Wir können doch nicht warten, bis Sie wieder jemanden abschieben, und dann hinterher sagen: Wir brauchen einen Abschiebungsstopp.

(Beifall bei den GRÜNEN - Jörg Bode [FDP]: Es gibt doch keinen einzigen Fall! Immer diese unwahren Behaup- tungen! Das ist unmöglich! - Weitere Zurufe)

Jetzt gibt es viele Wortmeldungen, die mir aber nicht schriftlich vorliegen. Also haben Sie, Herr Innenminister Schünemann, jetzt das Wort. Bitte schön!

Frau Präsidentin! Meine sehr verehrten Damen und Herren! Sehr geehrte Frau Kollegin Polat, zunächst muss ich zurückweisen, dass die Ausländerbehörden in Niedersachsen jemals jemanden abgeschoben haben, dessen Leben bedroht war. Dies ist niemals geschehen.

(Widerspruch bei der SPD und bei den GRÜNEN - Ursula Helmhold [GRÜNE]: Zahra Kameli!)

Sie wissen, dass gar nicht das Land Niedersachsen dies zu überprüfen hat. Vielmehr ist in einem rechtsstaatlichen Verfahren durch den Bund, durch das BAMF, und durch Gerichte festzustellen, ob eine Bedrohungslage herrscht oder nicht. Erst danach ist das Land überhaupt in der Lage, Abschiebungen durchzuführen. Wenn Sie also solche Behauptungen aufstellen, dann tun Sie das wider besseres Wissen.

(Ursula Helmhold [GRÜNE]: Nein!)

Das sollten Sie nicht tun, und das muss ich mit aller Schärfe zurückweisen.
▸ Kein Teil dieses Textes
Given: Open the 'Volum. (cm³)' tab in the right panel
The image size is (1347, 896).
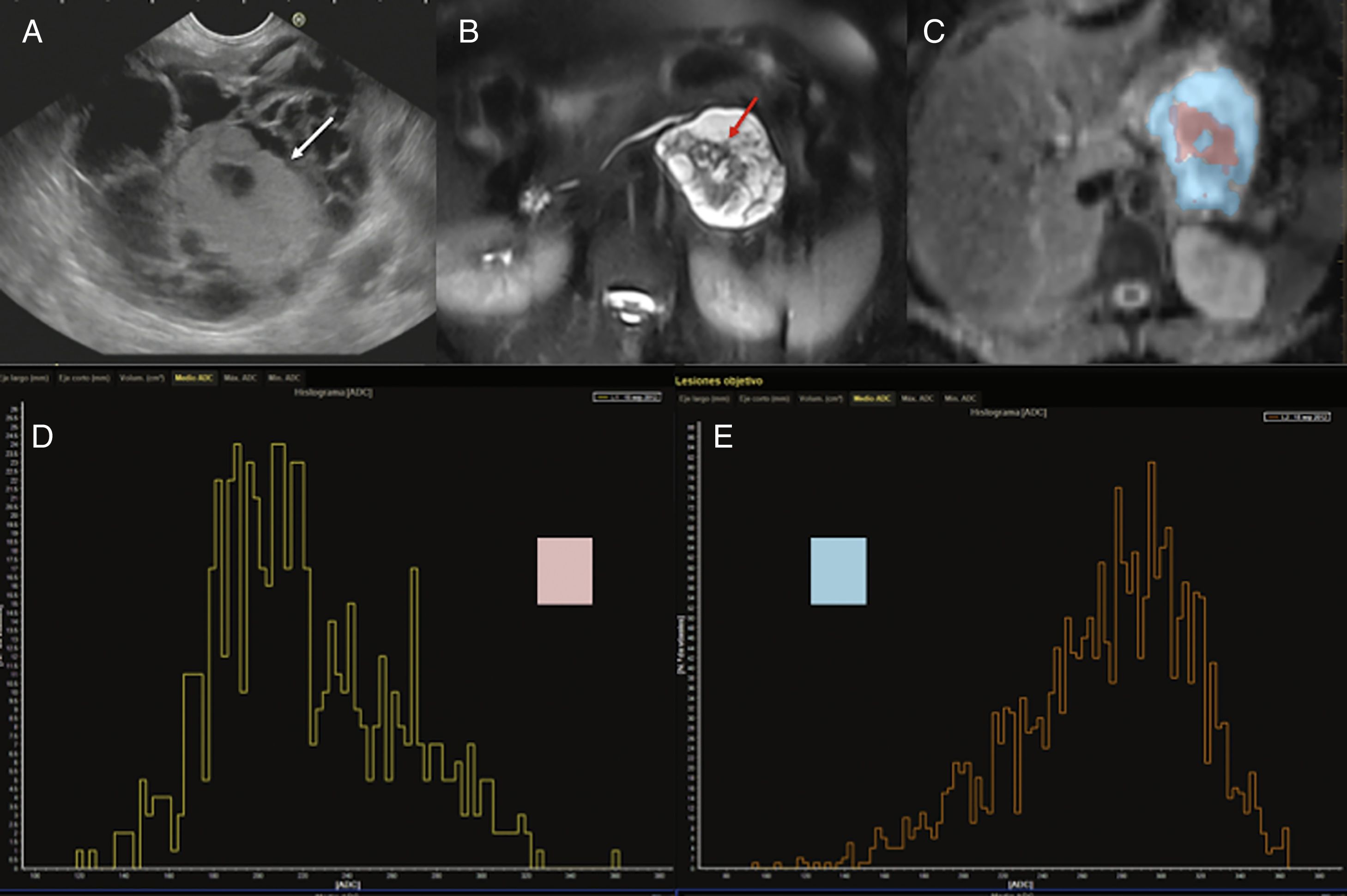Looking at the screenshot, I should coord(820,398).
(Beifall bei der CDU und bei der FDP)

Ansonsten ist es richtig dargestellt worden: Sie können hier nicht einen einzigen Fall benennen. Insofern ist das eine Placebodiskussion, die, wie hier schon dargestellt worden ist, wieder Ängste schüren soll, die überhaupt nicht berechtigt sind. Nicht ein einziger Fall liegt uns vor, in dem in die Gebiete abgeschoben werden könnte, die betroffen sind. Insofern gibt es auch keine Aufforderung der Länder durch den Bundesinnenminister, einen

generellen Abschiebestopp vorzunehmen. Aus welchem Grunde hat das z. B. Rheinland-Pfalz nicht gemacht? Es wird ja nicht unbedingt von der CDU regiert.

Wenn zwei Straftäter abgeschoben werden, dann ist das meiner Meinung nach absolut richtig.

(Klaus-Peter Bachmann [SPD]: Sie sind in befriedete Gebiete abgescho- ben worden!)

Ansonsten wurden - das ist richtig dargestellt worden - nur noch zwei Personen in Drittstaaten abgeschoben, nicht nach Sri Lanka selber. Damit wird deutlich, dass all das, was hier dargestellt worden ist, schlichtweg nicht der Wahrheit entspricht.

Sie haben dargestellt, dass es einen Unterschied zwischen einem Abschiebestopp und einer Duldung gebe. Auch dies ist nicht richtig. Wenn ein Abschiebestopp verhängt würde, dann würde auch nur eine Duldung ausgestellt, wieder für sechs Monate.

Hier wird dargestellt, dass dann nicht gearbeitet werden dürfe. Sie wissen, dass auch das nicht stimmt. Nach einer Vorrangprüfung ist dies möglich, nach einem Abschiebestopp genauso wie bei einer normalen Duldung. Die rechtliche Situation ist genau die gleiche. Wenn man vier Jahre hier ist - das ist ja erreicht worden -, muss auch diese Vorrangprüfung nicht mehr durchgeführt werden. Dann kann man dies frei auf dem Arbeitsmarkt durchsetzen. Dies hat übrigens noch der damalige Bundesarbeitsminister Müntefering durchgesetzt. Wir hatten durchaus auch andere Vorschläge. Wir haben gesagt, dass man früher die Möglichkeit haben sollte, sich auf dem Arbeitsmarkt frei zu bewegen. Denn wenn man sich dort unter diesen Voraussetzungen gegen andere Bewerber durchsetzt, ist das durchaus eine sinnvolle Angelegenheit.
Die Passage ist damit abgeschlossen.